I saw a strange code, in declaration of std::atexit:
extern "C" int atexit( void (*func)() );
extern "C++" int atexit( void (*func)() ); // ... why are there two functions?
I guess it's some kind of function overloading, but it seems obviously wrong.
What's it? and why is it necessary?
The problem with your source
This is cppreference being a little misleading.
Declaring the same function twice with different storage-class-specifiers is illegal and causes a build failure. If you look at the source for libstdc++ (GCC's standard library implementation), you'll see that only the extern "C" version is actually provided.

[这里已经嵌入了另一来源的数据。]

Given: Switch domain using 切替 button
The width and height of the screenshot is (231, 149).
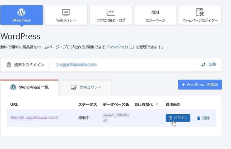Looking at the screenshot, I should (209, 65).
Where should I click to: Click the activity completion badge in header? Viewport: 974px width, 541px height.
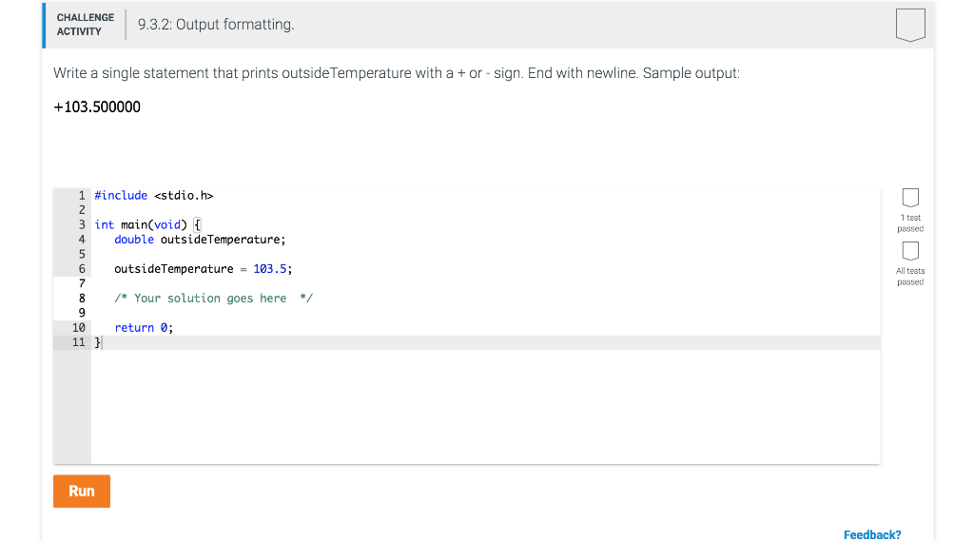click(910, 25)
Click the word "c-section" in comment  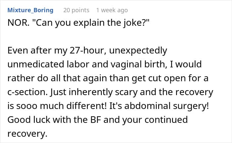coord(28,92)
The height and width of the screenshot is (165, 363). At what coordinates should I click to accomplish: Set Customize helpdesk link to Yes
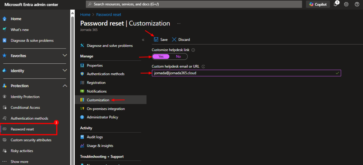161,57
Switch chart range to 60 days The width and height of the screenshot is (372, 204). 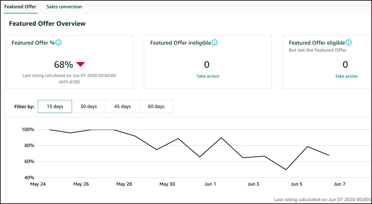pyautogui.click(x=156, y=107)
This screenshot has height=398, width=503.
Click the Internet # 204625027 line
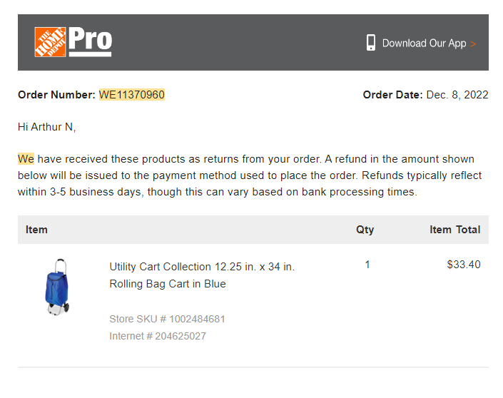point(158,336)
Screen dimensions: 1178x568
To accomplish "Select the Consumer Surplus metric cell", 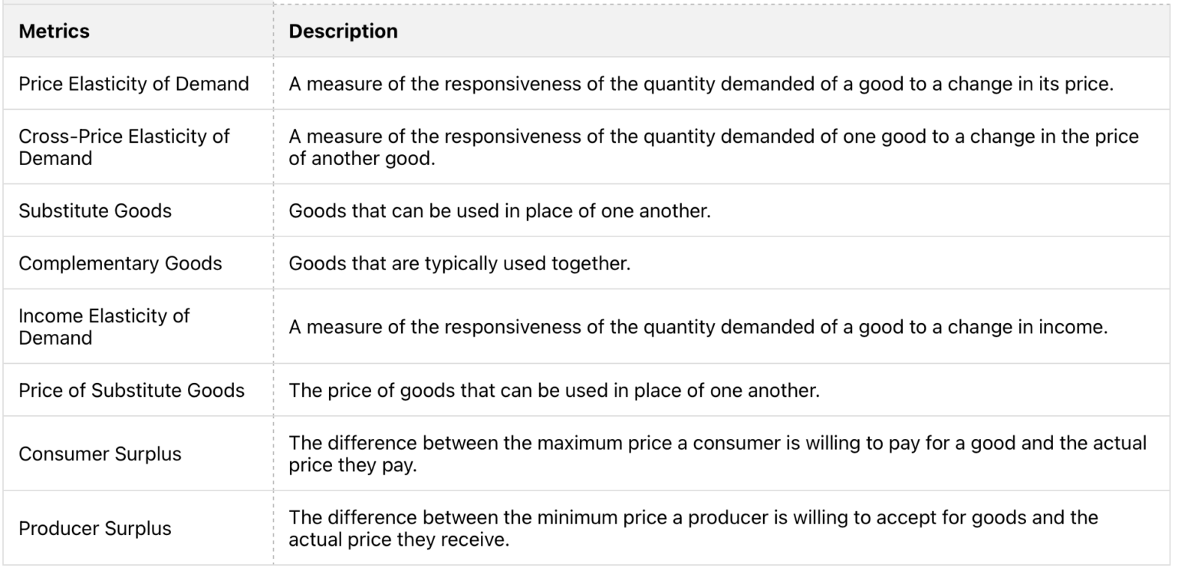I will tap(100, 454).
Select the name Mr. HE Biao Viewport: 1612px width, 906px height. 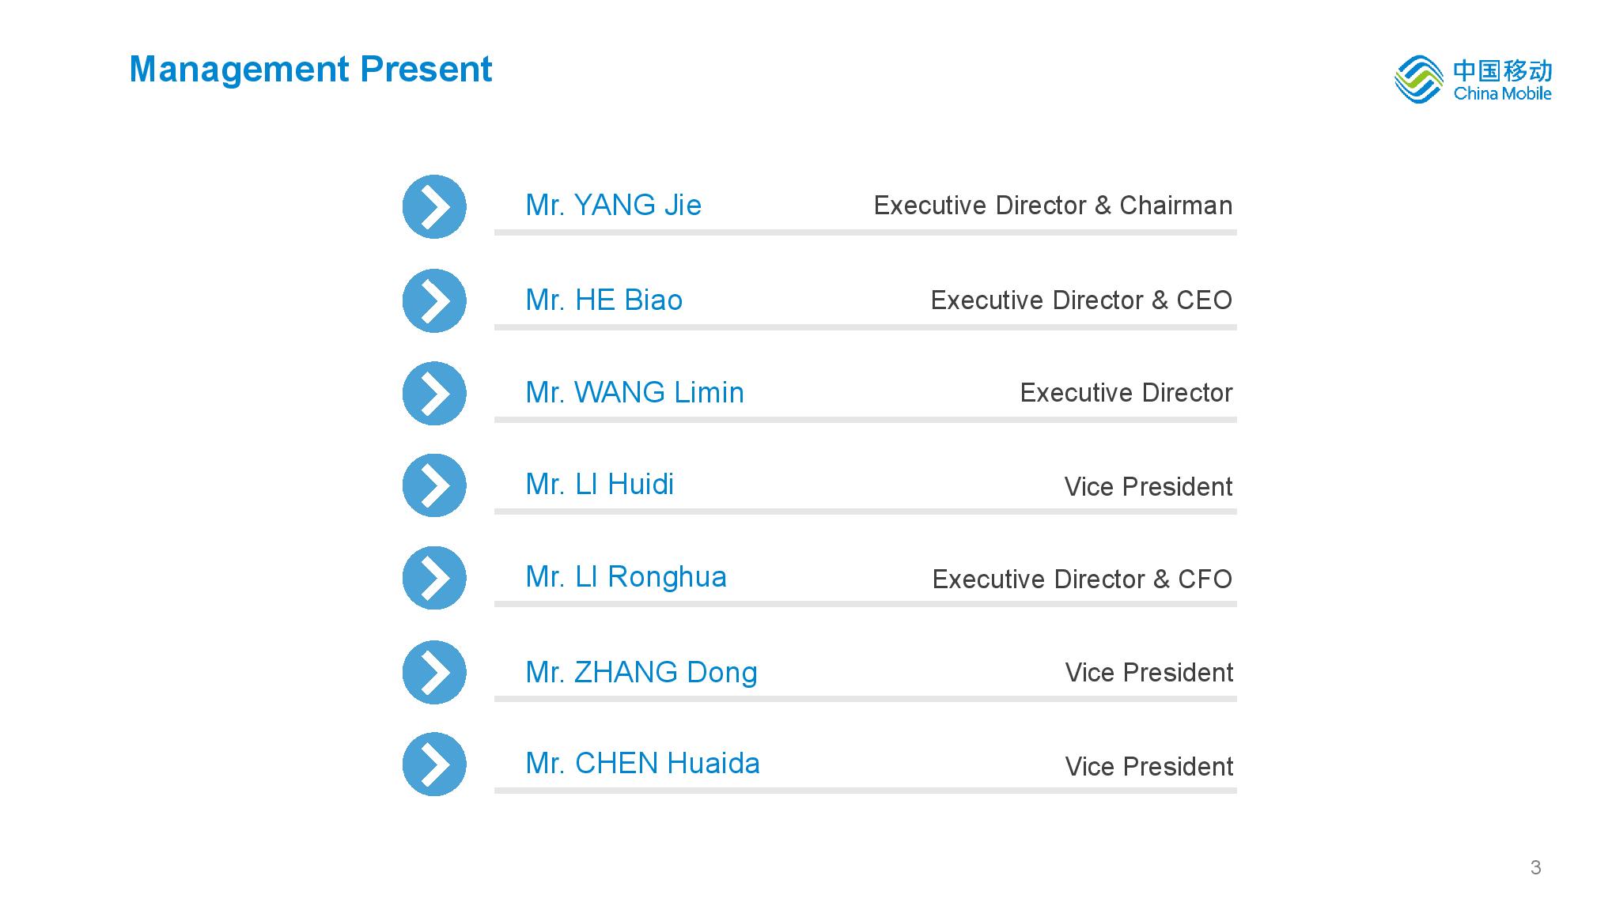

The standard's take on this
Although [C++11: 18.5] lists both declarations, just as does cppreference, this does not mean that both may be used in a single implementation; it means that an implementation may choose to declare either of them: that is, it accounts for [C++11: 17.6.4.3.3/4] which says:
Each function signature from the Standard C library declared with external linkage is reserved to the implementation for use as a function signature with both extern "C" and extern "C++" linkage [..]
Also:
[C++11: 17.6.2.3/2]:Whether a name from the C standard library declared with external linkage hasextern "C"orextern "C++"linkage is implementation-defined. It is recommended that an implementation useextern "C++"linkage for this purpose
The rule is made explicitly clear here:
[C++11: 7.5/5]:If two declarations declare functions with the same name and parameter-type-list (8.3.5) to be members of the same namespace or declare objects with the same name to be members of the same namespace and the declarations give the names different language linkages, the program is ill-formed; no diagnostic is required if the declarations appear in different translation units. [..]
Why this can be confusing
To my mind, this does cause some problems in other places within the standard; for example:
[C++11: 25.5/2]:The contents are the same as the Standard C library header<stdlib.h>with the following exceptions:
[C++11: 25.5/3]:The function signature:bsearch(const void *, const void *, size_t, size_t, int (*)(const void *, const void *));is replaced by the two declarations:
extern "C" void *bsearch(const void *key, const void *base, size_t nmemb, size_t size, int (*compar)(const void *, const void *)); extern "C++" void *bsearch(const void *key, const void *base, size_t nmemb, size_t size, int (*compar)(const void *, const void *));both of which have the same behavior as the original declaration.
I consider that to be a language defect.
这篇关于是否有可能通过extern链接来重载函数?的文章就介绍到这了,希望我们推荐的答案对大家有所帮助,也希望大家多多支持IT屋!